Cet avion devint l’objet de toutes les convoitises pour les États-Unis et l’Italie. Une fois atterri en Sicile, l’appareil fut entouré par des militaires italiens afin de détenir ses passagers qui, selon le gouvernement de Rome, devaient être jugés en Italie. Quelques minutes après, une équipe de la Delta Force américaine atterrit (sans autorisation) et entoura à son tour les militaires italiens. Le Président du conseil de l’époque, Bettino Craxi, réquisitionna alors tous les carabiniers proches de la base pour former un troisième cercle autour de la Delta Force et exigea le départ des troupes américaines.

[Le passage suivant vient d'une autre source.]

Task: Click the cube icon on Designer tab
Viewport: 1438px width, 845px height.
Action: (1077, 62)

Le gouvernement italien eut raison de Ronald Reagan, qui retira ses troupes. Les terroristes furent condamnés en Italie alors que le médiateur Abu Abbas fut expatrié vers la Serbie. Il sera par la suite arrêté par l’armée américaine en Irak en 2003.

MUOS, ou l’opposition aux radars américains:

Malgré cette crise assez unique, la base militaire de Sigonella est toujours présente, ainsi que quelques autres sites stratégiques américains sur l’île. La Sicile vit donc toujours au gré des tensions que peuvent avoir les États-Unis avec le reste du monde, notamment avec le bassin méditerranéen. Dans les années 80, le journaliste Giuseppe Fava dénonça ce risque dans un article exposant les dangers des missiles nucléaires américains installés à Comiso, au sud de l’île. Il y décriait principalement le risque d’avoir un site nucléaire en première ligne en cas de conflit ouvert avec l’URSS.

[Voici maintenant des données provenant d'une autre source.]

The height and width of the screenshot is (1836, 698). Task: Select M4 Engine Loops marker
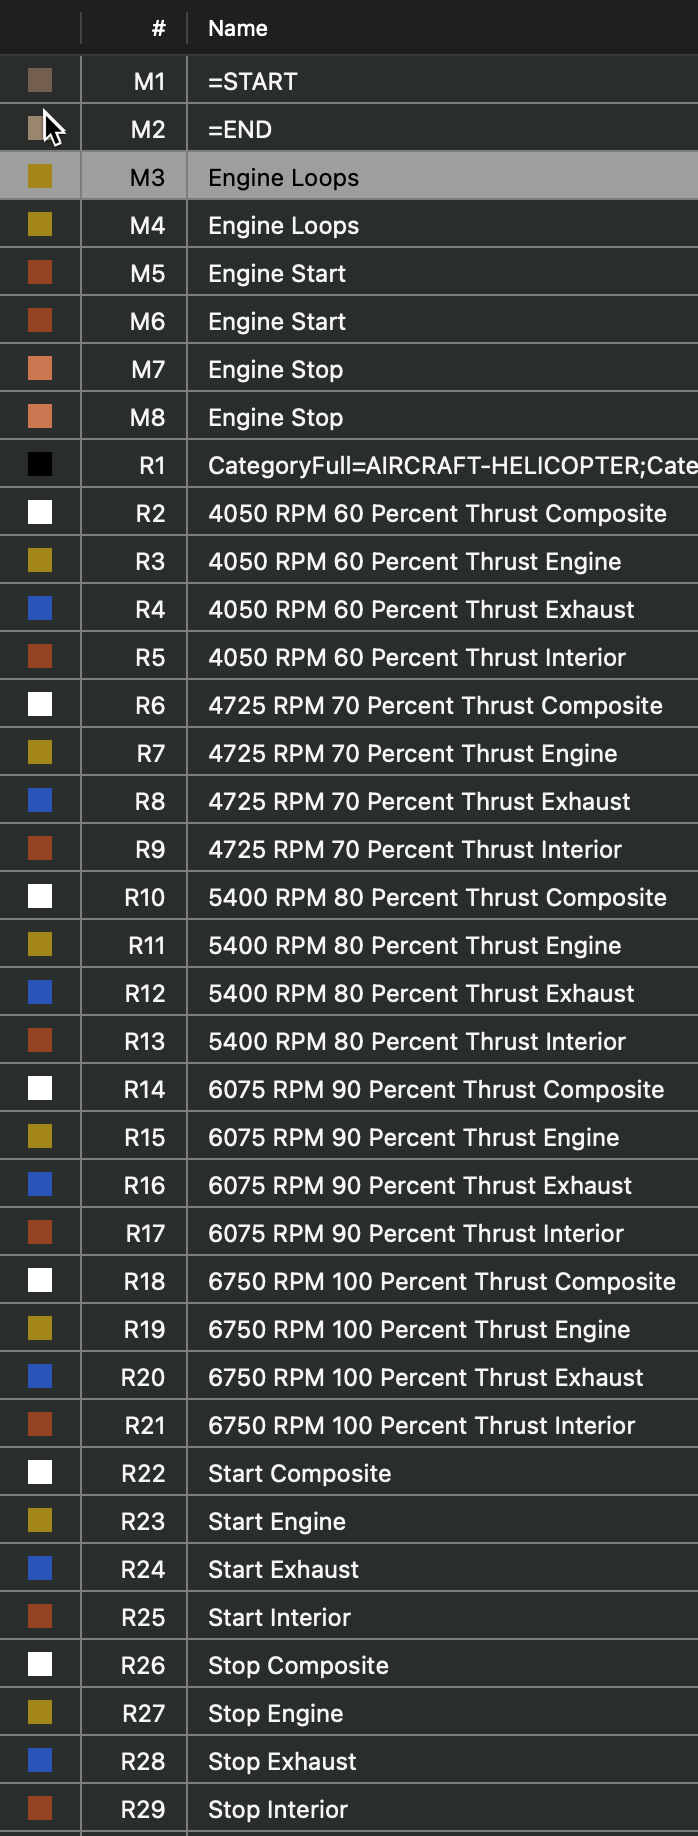point(283,226)
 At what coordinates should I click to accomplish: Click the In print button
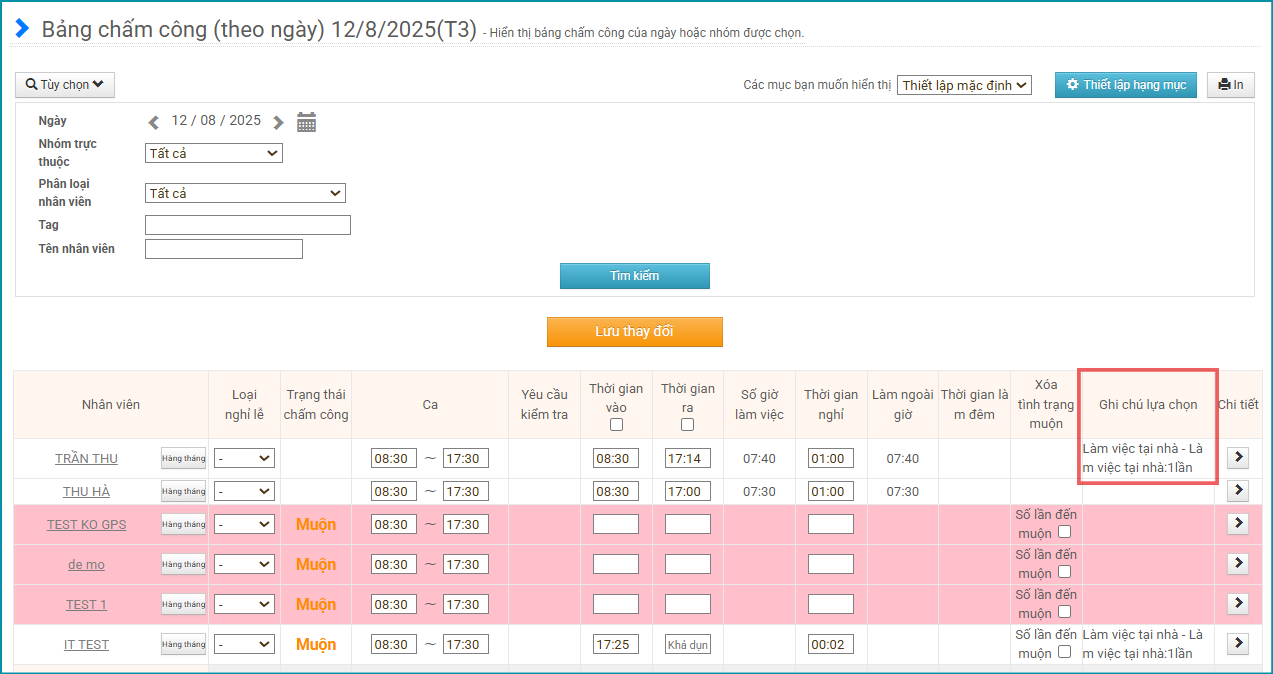point(1230,85)
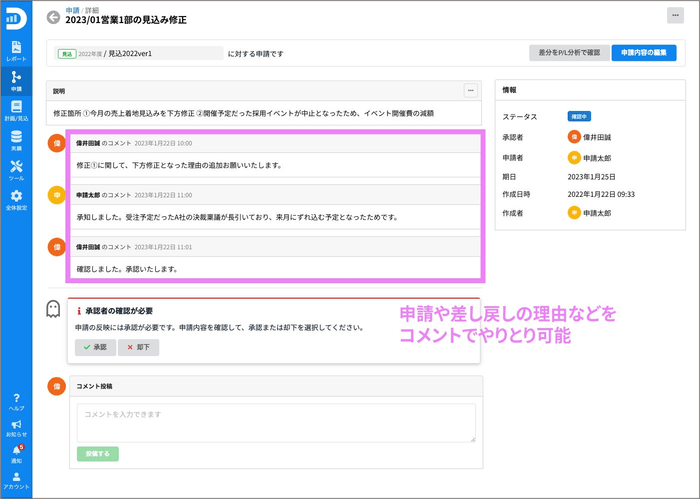Click into the コメント input field

pyautogui.click(x=276, y=422)
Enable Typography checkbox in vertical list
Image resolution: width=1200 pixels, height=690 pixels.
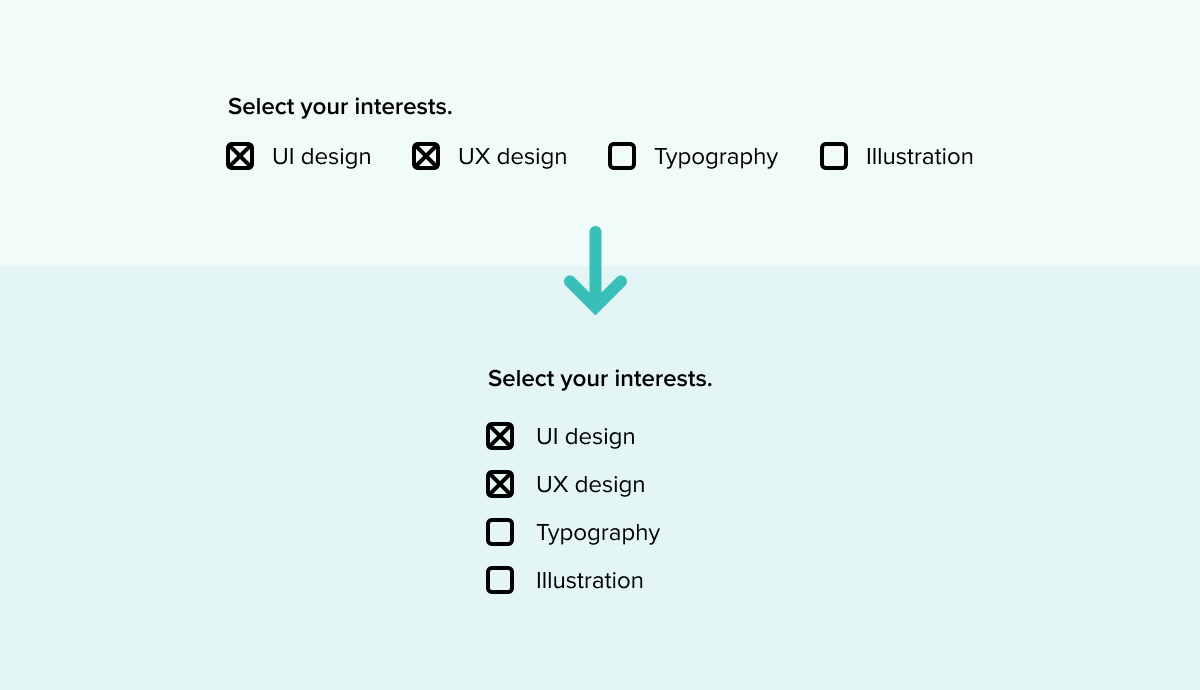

Mais le vrai point de discorde fut (et est toujours) l’installation d’un système de communication satellitaire à Niscemi. Le gouvernement Bush père lança en 1991 la construction de ces radars connectés afin d’obtenir une base de repérage et d’information opérationnelle : le MUOS (Mobile User Objective System).

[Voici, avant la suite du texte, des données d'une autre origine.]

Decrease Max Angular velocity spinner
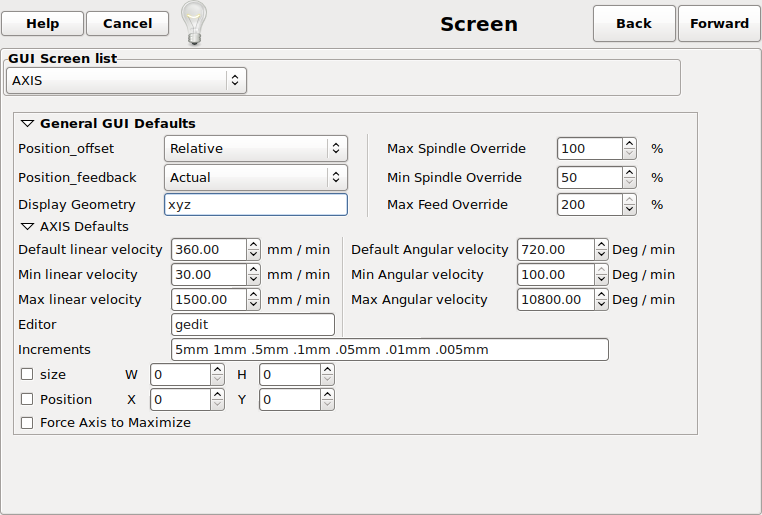The width and height of the screenshot is (762, 515). pos(600,304)
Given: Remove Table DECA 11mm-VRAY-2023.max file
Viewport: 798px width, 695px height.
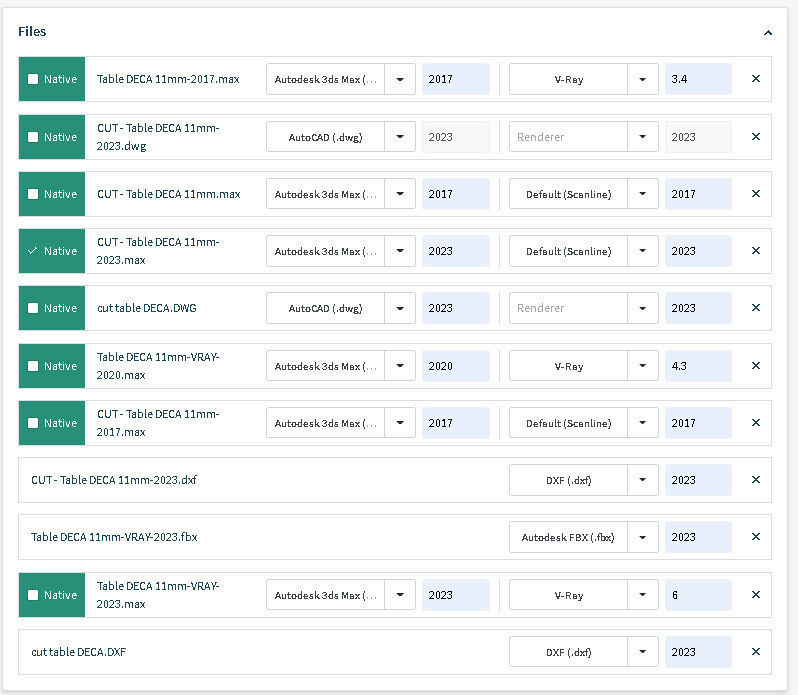Looking at the screenshot, I should pyautogui.click(x=755, y=595).
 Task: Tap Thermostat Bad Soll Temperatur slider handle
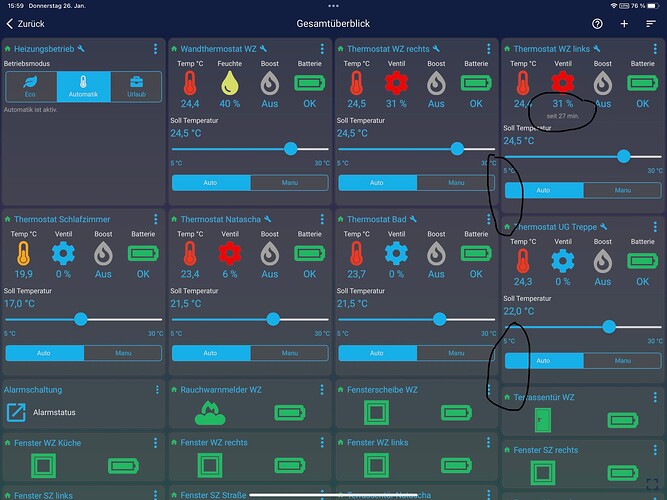tap(439, 319)
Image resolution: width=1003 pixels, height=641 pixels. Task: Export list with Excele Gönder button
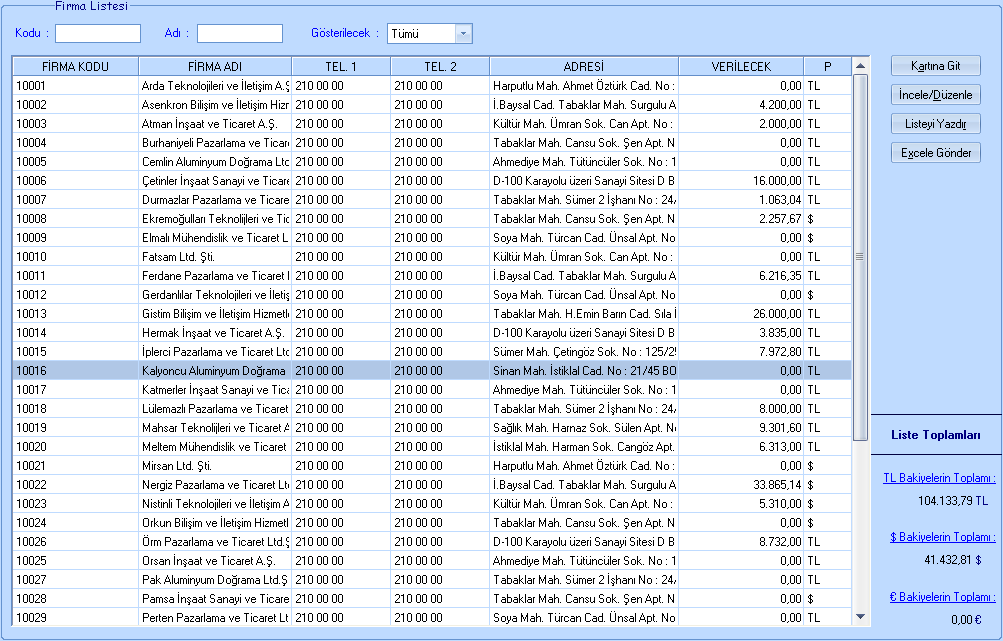pos(935,153)
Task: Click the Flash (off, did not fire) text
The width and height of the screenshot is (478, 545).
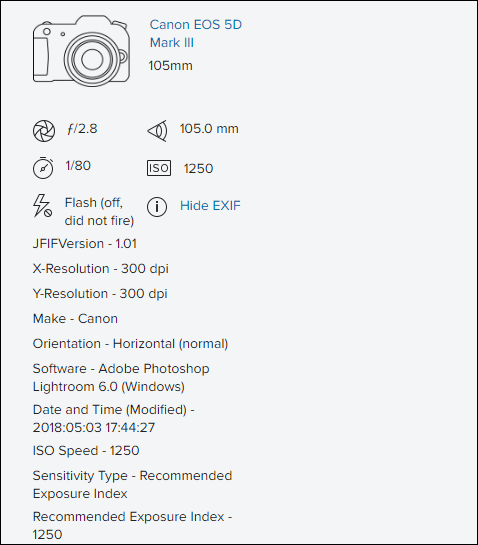Action: click(x=99, y=212)
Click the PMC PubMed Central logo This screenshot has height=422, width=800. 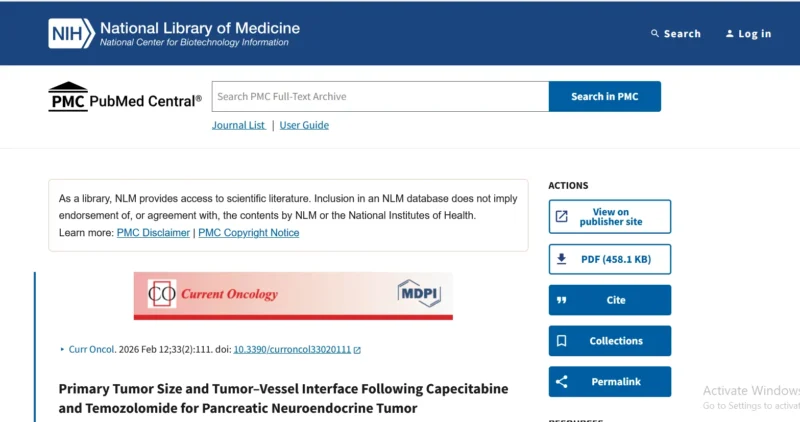[124, 97]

Ce projet est encore au cœur d’une forte opposition de la population sicilienne, et ce principalement pour trois raisons. La première d’ordre de sécurité internationale, les États-Unis restant une cible potentielle de pays voisins de la Sicile. Le second est un rapport indiquant les possibles troubles de la santé liés à ces antennes. Selon les experts de l’ISPRA[1], les risques de troubles de la santé augmenteraient drastiquement dans les zones d’implantation de ce matériel. Enfin, la base de Niscemi se trouve dans une réserve naturelle et les travaux de construction ont fortement réduit le territoire protégé. Dans une zone où la faune et la flore sont essentielles pour le maintien précaire de l’équilibre naturel, l’établissement d’une zone bétonnée n’était pas vraiment la bienvenue.

Malgré ces raisons et de nombreuses suspensions des travaux suite à des condamnations de la part des tribunaux siciliens et la farouche opposition de l’ex-Président de la région Rosario Crocetta (2012 – 2017), les travaux se conclurent en janvier 2014.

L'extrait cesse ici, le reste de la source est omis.